Benefits of adaptive radiation therapy in lung cancer as a function of replanning frequency

Abstract

Purpose: To quantify the potential benefit associated with daily replanning in lung cancer in terms of normal tissue dose sparing and to characterize the tradeoff between adaptive benefit and replanning frequency.

Methods: A set of synthetic images and contours, derived from weekly active breathing control images of 12 patients who underwent radiation therapy treatment for nonsmall cell lung cancer, is generated for each fraction of treatment using principal component analysis in a way that preserves temporal anatomical trends (e.g., tumor regression). Daily synthetic images and contours are used to simulate four different treatment scenarios: (1) a "no-adapt" scenario that simulates delivery of an initial plan throughout treatment, (2) a "midadapt" scenario that implements a single replan for fraction 18, (3) a "weekly adapt" scenario that simulates weekly adaptations, and (4) a "full-adapt" scenario that simulates daily replanning. An initial intensity modulated radiation therapy plan is created for each patient and replanning is carried out in an automated fashion by reoptimizing beam apertures and weights. Dose is calculated on each image and accumulated to the first in the series using deformable mappings utilized in synthetic image creation for comparison between simulated treatments.

Results: Target coverage was maintained and cord tolerance was not exceeded for any of the adaptive simulations. Average reductions in mean lung dose (MLD) and volume of lung receiving 20 Gy or more (V20lung) were 65 ± 49 cGy (p = 0.000 01) and 1.1% ± 1.2% (p = 0.0006), respectively, for all patients. The largest reduction in MLD for a single patient was 162 cGy, which allowed an isotoxic escalation of the target dose of 1668 cGy. Average reductions in cord max dose, mean esophageal dose (MED), dose received by 66% of the heart (D66heart), and dose received by 33% of the heart (D33heart), were 158 ± 280, 117 ± 121, 37 ± 77, and 99 ± 120 cGy, respectively. Average incremental reductions in MLD for the midadapt, weekly adapt, and full-adapt treatments were 38, 18, and 8 cGy, respectively. Incremental reductions in MED for the same treatments were 57, 37, and 23 cGy. Reductions in MLD and MED for the full-adapt treatment were correlated with the absolute decrease in the planning target volume (r = 0.34 and r = 0.26).
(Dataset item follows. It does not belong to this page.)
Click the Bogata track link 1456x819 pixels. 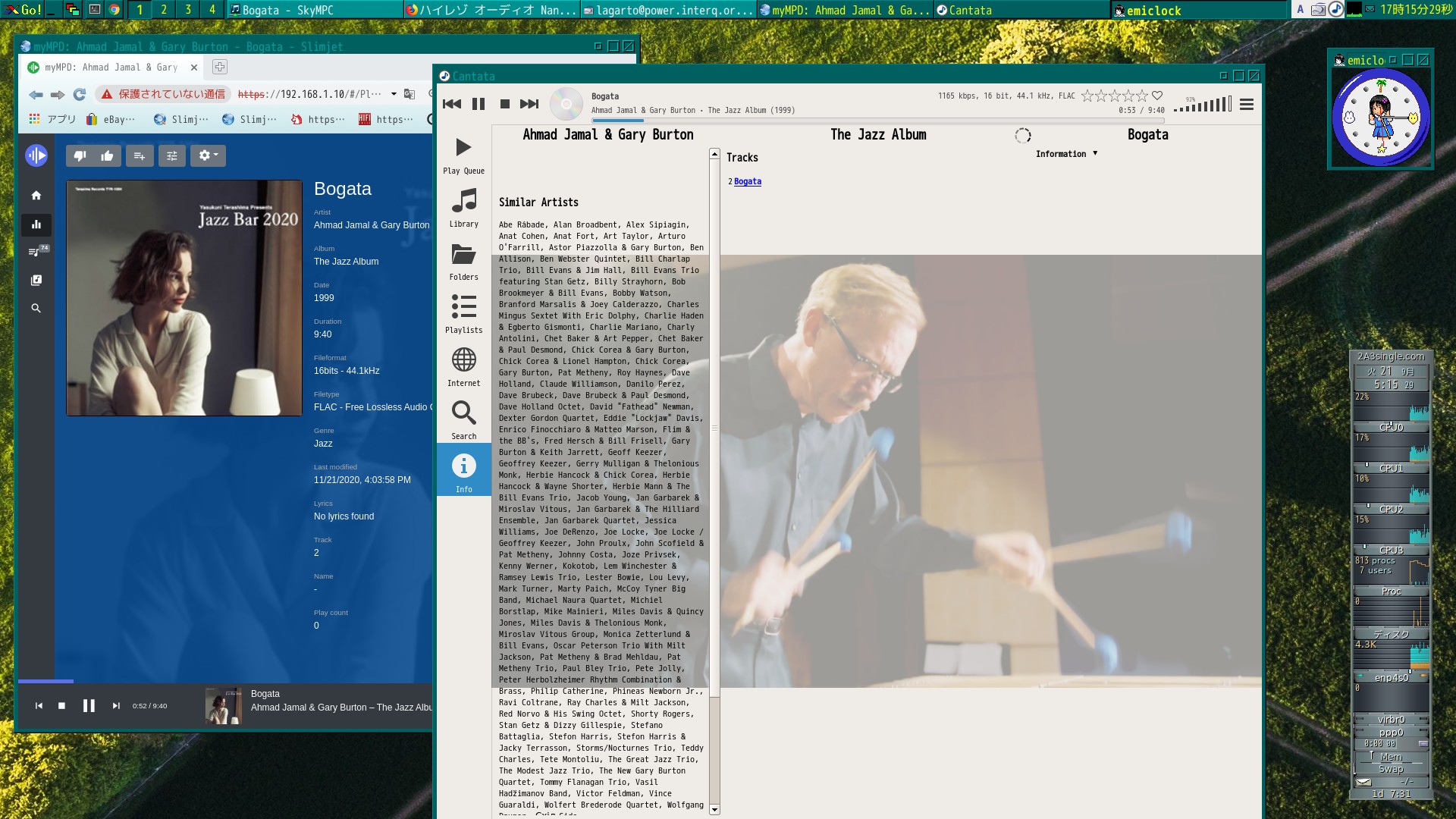747,181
Conclusions: Adaptive radiation therapy for lung cancer yields clinically relevant reductions in normal tissue doses for frequencies of adaptation ranging from a single replan up to daily replanning. Increased frequencies of adaptation result in additional benefit while magnitude of benefit decreases.

Figures

FIG. 1.

Distributions of changes in normal-tissue dose metrics compared to the no-adapt simulation for midadapt, weekly adapt, and full-adapt treatments. Increases in planning frequency resulted in further reductions of dose for the majority of structures.

FIG. 2.

Correlation of absolute change in PTV volume with changes in both mean lung dose (a) and mean esophageal dose (b). Each point represents the change in MLD or MED between no-adapt and full-adapt simulations plotted against the change in PTV volume from the 1st to 35th fraction for a single patient. Decreases in PTV volume were moderately correlated with reductions in both metrics; Pearson correlation coefficients (r) listed in upper left of each plot.

FIG. 3.

Percent of potential benefit (i.e., allowable dose to target) as a function of replanning frequency. On average, 65% of benefit was achieved with a single midtreatment adaptation, and 85% was realized after weekly adaptation.